Over the nine years since Susan disappeared, as police released pieces of evidence to the public, Hellewell had seen parts of Susan’s will, but never the entire thing. She had no idea until we sat down with her that Susan had written it the very next day after she’d transcribed their fight.
“If she had told me any of this,” Hellewell said, as she emotionally read the will, “and that she was this serious about it, I would not have left the house without making her come with me, with suitcases and the boys and not go back.”
Hellewell says she felt helpless as she watched Susan and Josh’s relationship deteriorate. She’d pressured Susan to meet with an attorney and offered support whenever she could.
“But there was nothing I could do to force her to get divorced and to get a restraining order against Josh,” she said.
Her helplessness is a common feeling among people whose friends or family are experiencing domestic abuse, according to Jenn Oxborrow, Executive Director of the Utah Domestic Violence Coalition.
She told us there are three things you can do to help.
“Listen and believe,” she said. “Know where to turn for help and know how to say to someone, ‘I’m really worried about what you just told me and when you’re ready, I want to help you connect with somebody who can help you plan for your safety — someone who does this every day and understands.’ And if you see an immediate safety risk call 911.”
Experts have ways to screen whether or not a person is at risk for intimate partner homicide.
“There are 10 factors that are evidenced, researched and proven to indicate high-risk for intimate partner homicide,” she said. “Susan’s case met a number of those.”
For years she was being abused, even though she wasn’t bruised, and Oxborrow says it’s important to remember domestic violence isn’t just physical.
“We can terrorize people without laying a hand on them,” she said. “We can do that by threatening to hurt children or animals. By threatening to ruin someone’s career or leave them in a poor situation financially or with their credit. So we can really terrorize people and be very violent and abusive without actually being physically in contact with them. Domestic violence isn’t as simple as being slugged or hit or kicked or slapped. It can include that, but it can also include these many, many, many other layers that we never really get a chance to see that are often deeply private.”
In hindsight, Hellewell wishes she had known how seriously afraid Susan was for her safety, as she wrote in her will.
“If I had known she had done this I would have said: ‘You’re afraid for your life. Something is telling you that you need to be afraid for your life, and if you’re scared that something’s going to happen to you and writing down that Josh did it, whatever it was, then you need to get out.”

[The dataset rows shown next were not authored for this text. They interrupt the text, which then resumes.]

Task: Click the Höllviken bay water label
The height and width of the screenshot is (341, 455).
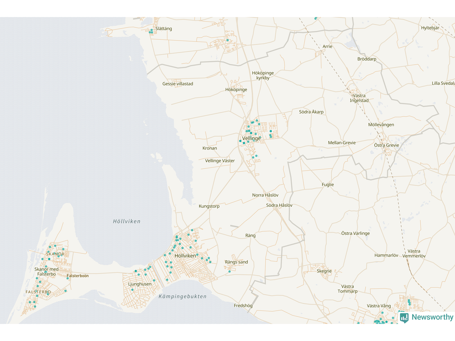Action: 127,221
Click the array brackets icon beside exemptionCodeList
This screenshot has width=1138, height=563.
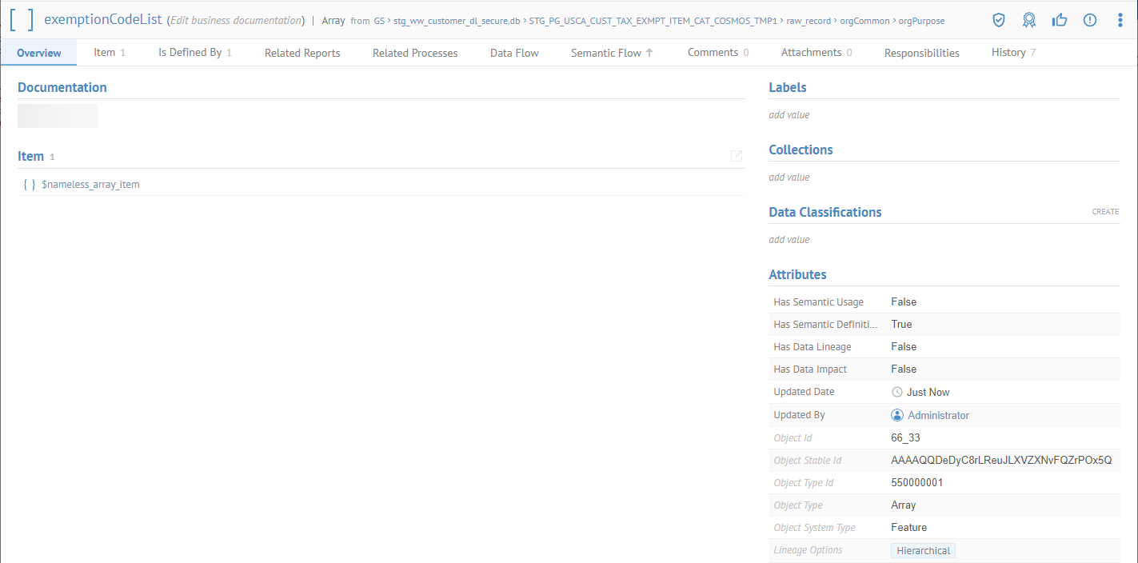point(22,20)
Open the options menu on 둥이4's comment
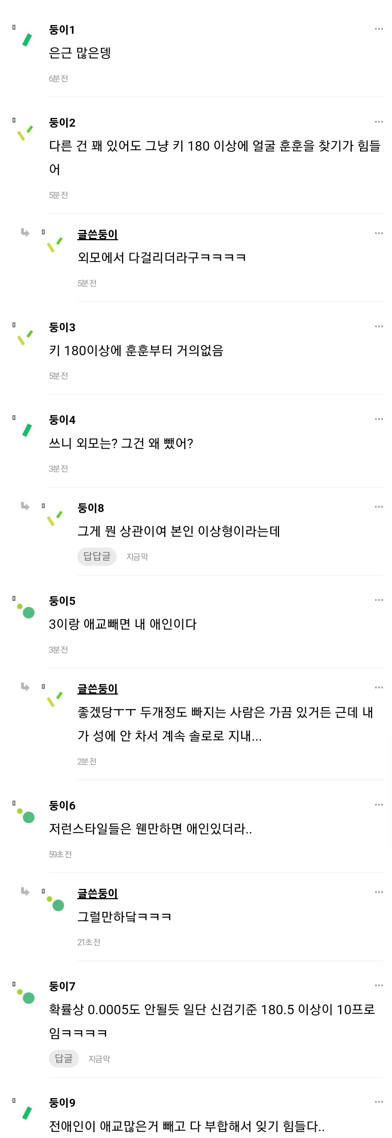This screenshot has width=392, height=1138. [x=379, y=418]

Hellewell hopes now, that by keeping Susan’s story alive, others will be saved from further abuse, or worse.
“We’ve had a few people over the years write to us and say: ‘Because of Susan’s story, I got out. I recognized the red-flags and I got out before I ended up just like her, and I’m sure I would have,'” Oxborrow told us. “If there’s anybody else that we can help before it gets to that point, I don’t want to break up families, but there’s many Joshes in the world and there’s many Susans. And so if we can help more people recognize the signs and get out before they end up disappeared, then that would be great.”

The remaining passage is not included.